O circo, derivado da palavra latina circu (círculo), sempre esteve no imaginário de todas as pessoas em diferentes países do mundo ao longo dos anos. Os palhaços, mágicos, trapezistas e outros artistas ainda encantam a mente das crianças em pleno 3º Milênio, apesar do surgimento dos videogames de última geração, da televisão a cabo e de outras diversões que oferecem maiores encantos ao público infantil.

Sua origem está no grande anfiteatro onde povos antigos se reuniam para jogos públicos. Há também primórdios sombrios: no coliseu romano, seres humanos eram jogados na arena para serem devorados por animais ferozes. Essas cenas de selvageria eram aplaudidas pelo público ávido de sensações. As poderosas elites romanas criaram até a expressão panen et circenses (pão e jogos de circo), utilizada, na época, para desviar a atenção do povo dos problemas cotidianos.

O cativeiro impõe sofrimento aos animais habituados com a liberdade e que são retirados à força do seu habitat: as florestas ou savanas da África e Ásia. O estresse se torna maior quando eles são treinados para exibições públicas, exercícios esses acompanhados de chicotadas ou outros castigos. Há também o problema da alimentação. Em muitos casos, circos de pequeno e médio porte não têm recursos para provimento das necessidades básicas dos animais.

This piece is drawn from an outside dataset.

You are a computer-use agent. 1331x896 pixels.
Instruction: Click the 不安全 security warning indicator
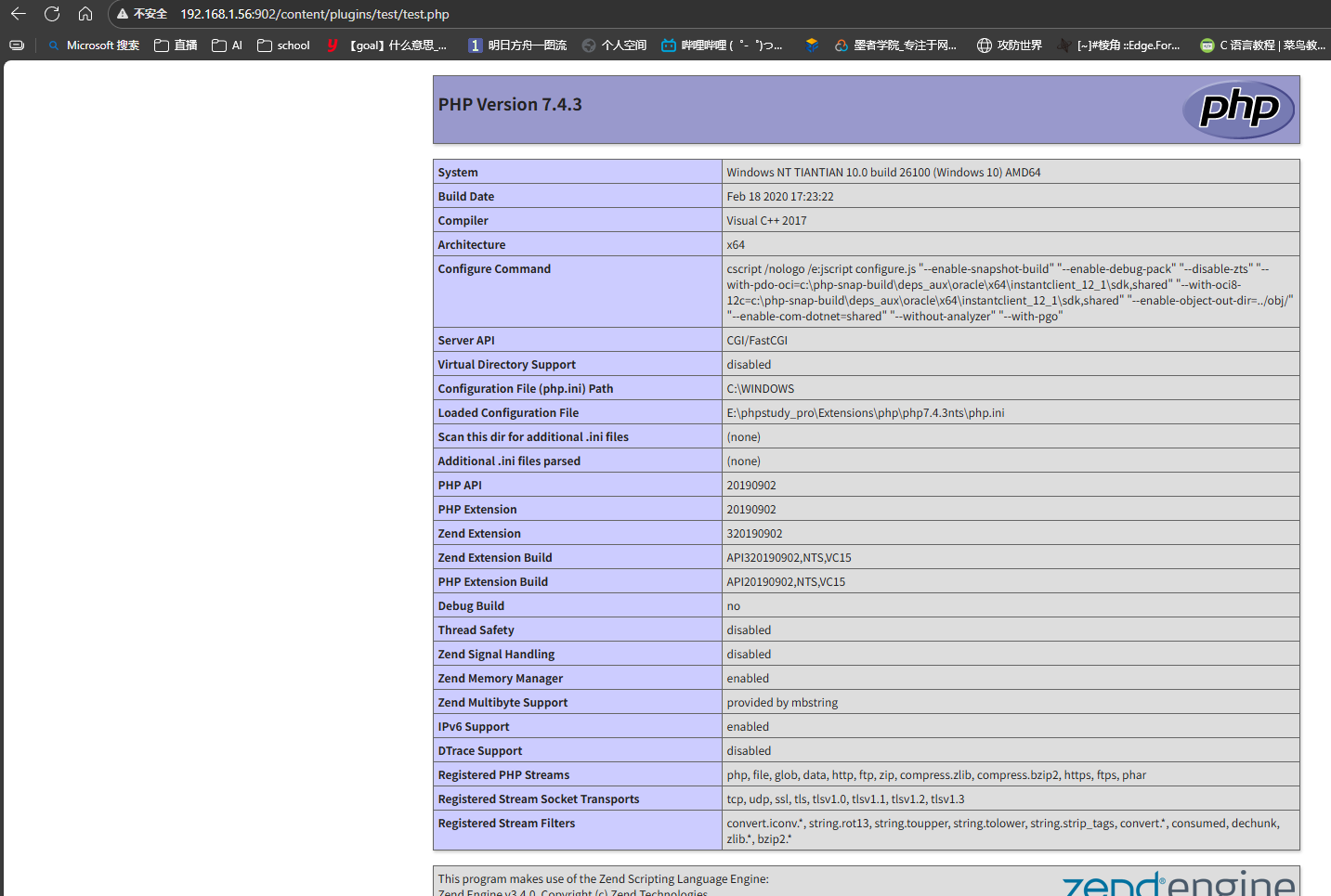coord(142,14)
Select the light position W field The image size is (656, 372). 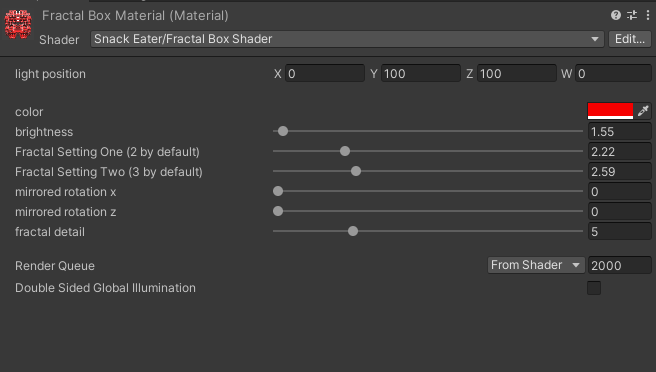(x=613, y=73)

Leões e tigres são carnívoros por natureza e necessitam de grande quantidade de alimento por dia. Muitos desses animais vivem famintos e algumas vezes morrem por falta de comida.

Há ainda o grave problema da segurança e muitos circos não possuem as mínimas condições de manter animais ferozes no cativeiro. Já aconteceram, no Brasil, vários casos de mortes de pessoas devido à negligência de proprietários e funcionários. No dia 18 de maio de 1997, em Tianguá, o garoto José Vinícius Silva Aguiar, de quatro anos de idade, foi atacado e morto por um leão quando se encontrava numa locadora de vídeo. O domador, irresponsavelmente, circulava pelas ruas da cidade com o animal, preso apenas por uma corda de nylon, numa camioneta. Foi apenas um caso entre muitos ocorrido no País.

O mundo do circo é ligado à alegria e não combina com cativeiro e maus-tratos a animais. Está na hora de uma legislação que ponha fim aos abusos que vêm acontecendo. O ideal para leões, tigres e macacos é o seu habitat ou, pelo menos, zoológicos tipo safári, que procuram reproduzir os locais de origem. Isto traz mais segurança para a população e menos sofrimento para os animais.